All that belongs in the answer is the lines from the one containing "Task: Click the star bookmark icon" to the end of the listing below, copied exactly, pictures excluded.

━━━━━ Supplied information ━━━━━

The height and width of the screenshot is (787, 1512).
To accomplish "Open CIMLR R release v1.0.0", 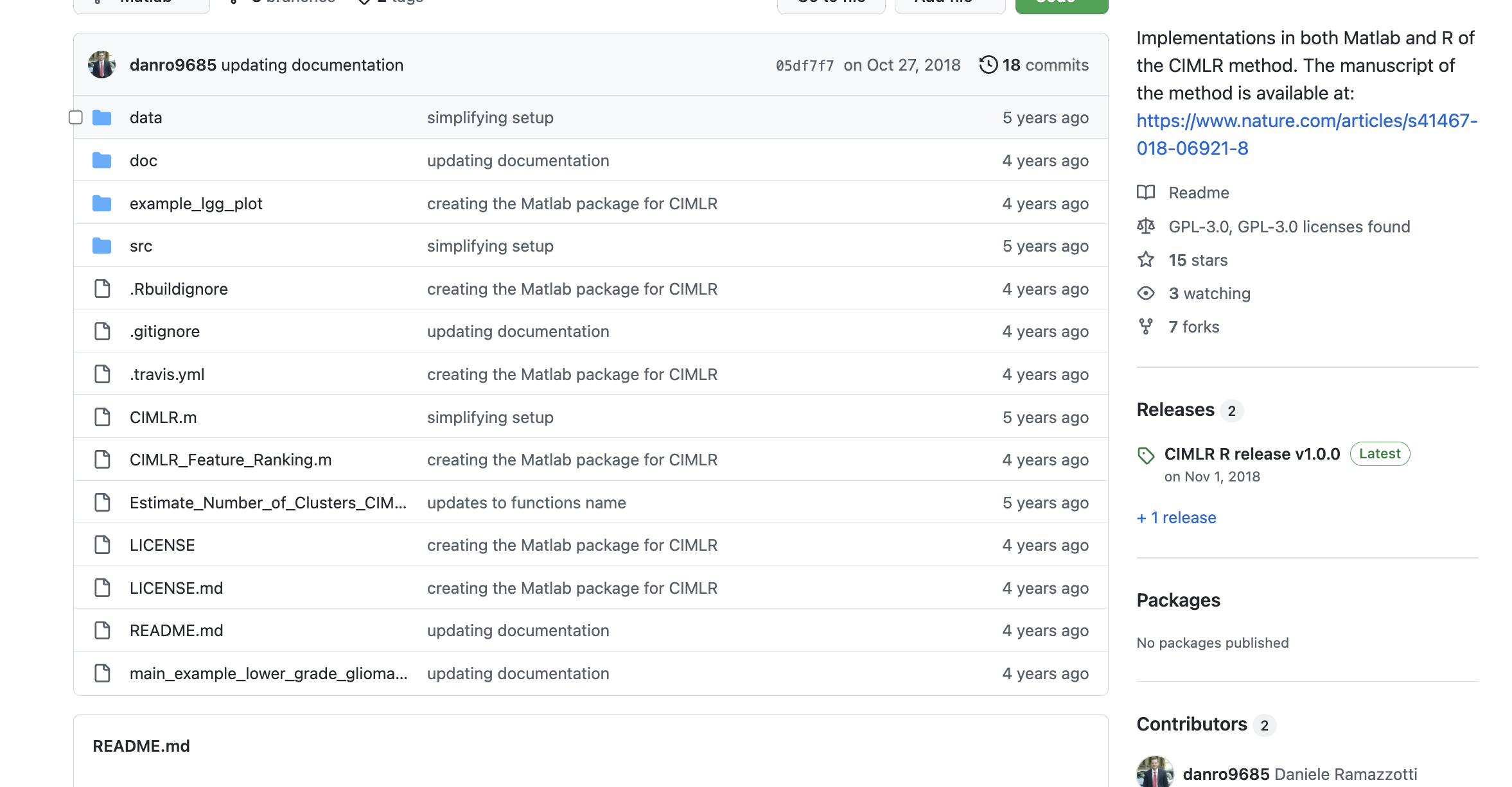I will [1252, 454].
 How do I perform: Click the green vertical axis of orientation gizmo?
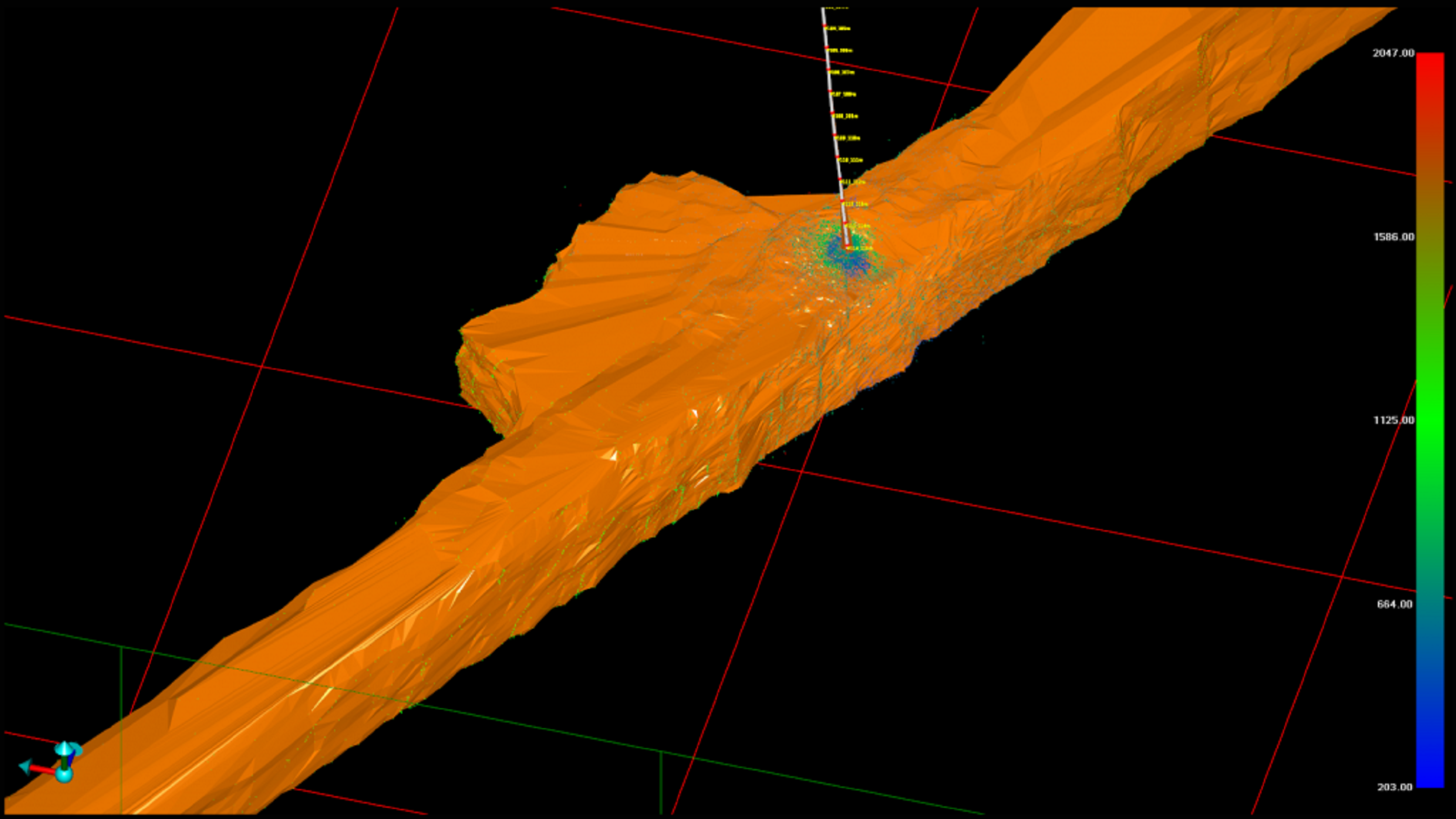pos(65,761)
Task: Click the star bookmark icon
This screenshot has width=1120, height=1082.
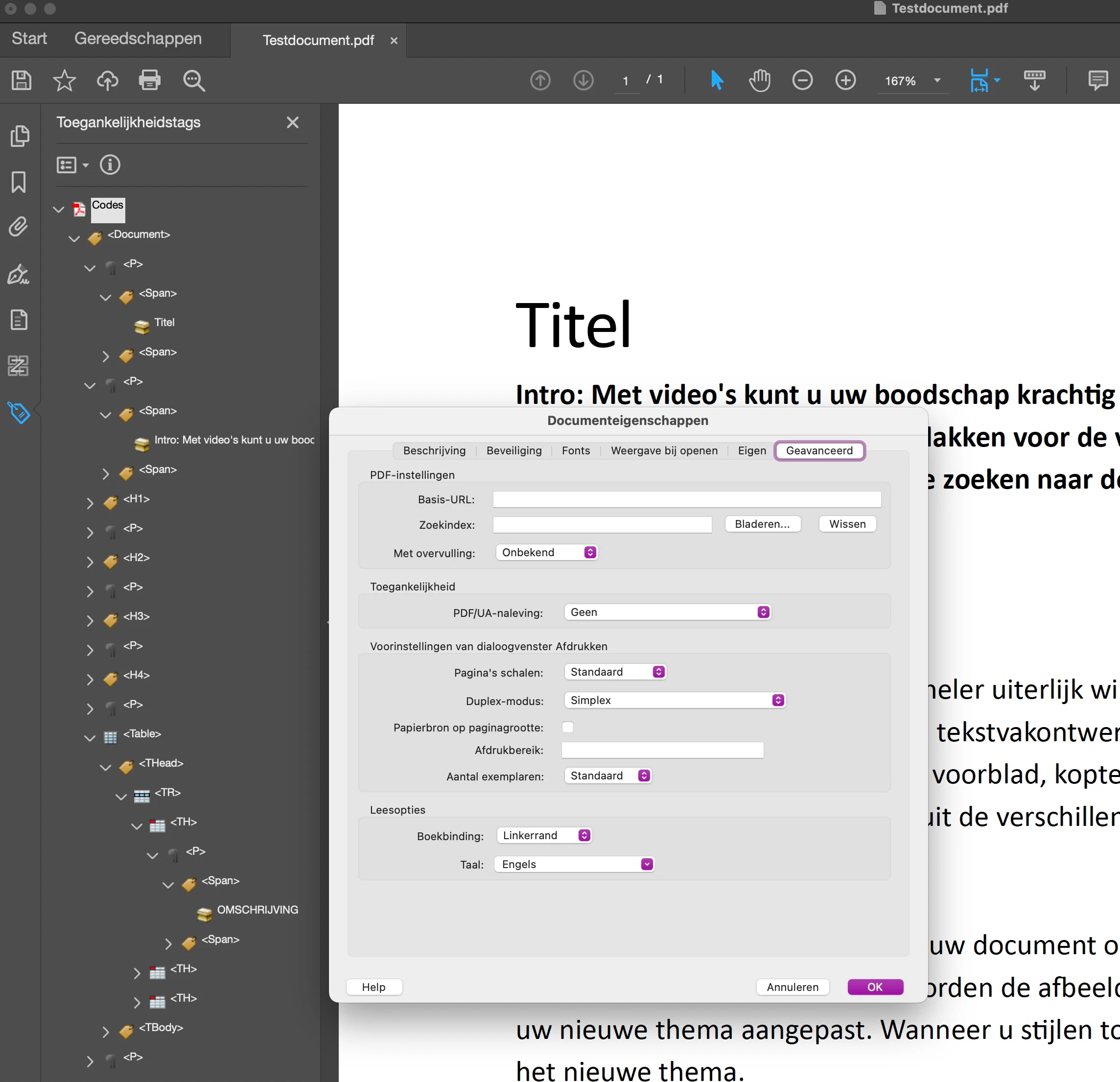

━━━━━

**Exercise response**
Task: Click the star bookmark icon
This screenshot has width=1120, height=1082.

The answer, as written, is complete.